Login to EBI CLI to access the cluster with your EBI password ssh ebi-cli.ebi.ac.uk

Step 8 - Run the file uploader

Run the file uploader with the bsub command below. We will explain more about the components below.

bsub 'singularity run -B /nfs/production/hca:/data docker://quay.io/humancellatlas/ingest-file-archiver -d=/data -f=/data/mfreeberg_rsatija_FILE_UPLOAD_INFO.json -l=https://explore.api.aai.ebi.ac.uk/auth -p=<ebi-aap-password> -u=hca-ingest'

  • bsub - the command for submitting a job to the cluster
  • singularity - the cluster runs jobs using Singularity containers.
  • B /nfs/production/hca:/data - this binds the /nfs/production/hca directory to /data inside the container.
  • docker://quay.io/humancellatlas/ingest-file-archiver - Singularity can run Docker images directly. This is the image for the file uploader.
  • -d=/data - workspace used to store downloaded files, metadata and conversions.
  • -f=/data/mfreeberg_rsatija_FILE_UPLOAD_INFO.json - the location of the FILE_UPLOAD_INFO.json you copied in a previous step.
  • -l=https://explore.api.aai.ebi.ac.uk/auth - The AAP API url, same as the AAP_API_URL environmental variable.

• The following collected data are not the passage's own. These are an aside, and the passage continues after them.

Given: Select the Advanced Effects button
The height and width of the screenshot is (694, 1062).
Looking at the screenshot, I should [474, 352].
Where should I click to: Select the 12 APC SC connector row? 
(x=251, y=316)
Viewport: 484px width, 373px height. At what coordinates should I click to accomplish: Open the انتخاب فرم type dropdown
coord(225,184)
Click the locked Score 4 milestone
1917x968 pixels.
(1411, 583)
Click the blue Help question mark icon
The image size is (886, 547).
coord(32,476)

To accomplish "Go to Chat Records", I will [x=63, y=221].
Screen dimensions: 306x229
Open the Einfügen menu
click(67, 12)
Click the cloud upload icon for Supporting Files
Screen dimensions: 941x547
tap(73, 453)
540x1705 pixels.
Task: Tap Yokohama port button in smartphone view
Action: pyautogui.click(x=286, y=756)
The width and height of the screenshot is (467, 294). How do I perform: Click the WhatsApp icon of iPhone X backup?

As above, this will need to be -l=https://api.aai.ebi.ac.uk/auth instead if you are submitting to production USI.
  • -p=<ebi-aap-password> - Test or production USI AAP password as used previously
  • -u=hca-ingest - The USI user to use. This will always be hca-ingest right now.

On submitting you will see a response along the lines

Job <894044> is submitted to default queue <research-rh7>.

This shows that the job has been submitted to the cluster. To see the status of the job run

bjobs -W

The job should be reported as running but may also be pending if the cluster is busy.

If you want to see the job's current stdout/stderr then run the bpeek command

bpeek <job-id>

Once the job is running processing may take a long time, many days in the case where a dataset has many data file conversions to perform. It will continue running after you logout and on completion or failure will e-mail you with the results. Wait until you receive this e-mail before proceeding with the next step.

Here are some further useful links about using the cluster and associated commands.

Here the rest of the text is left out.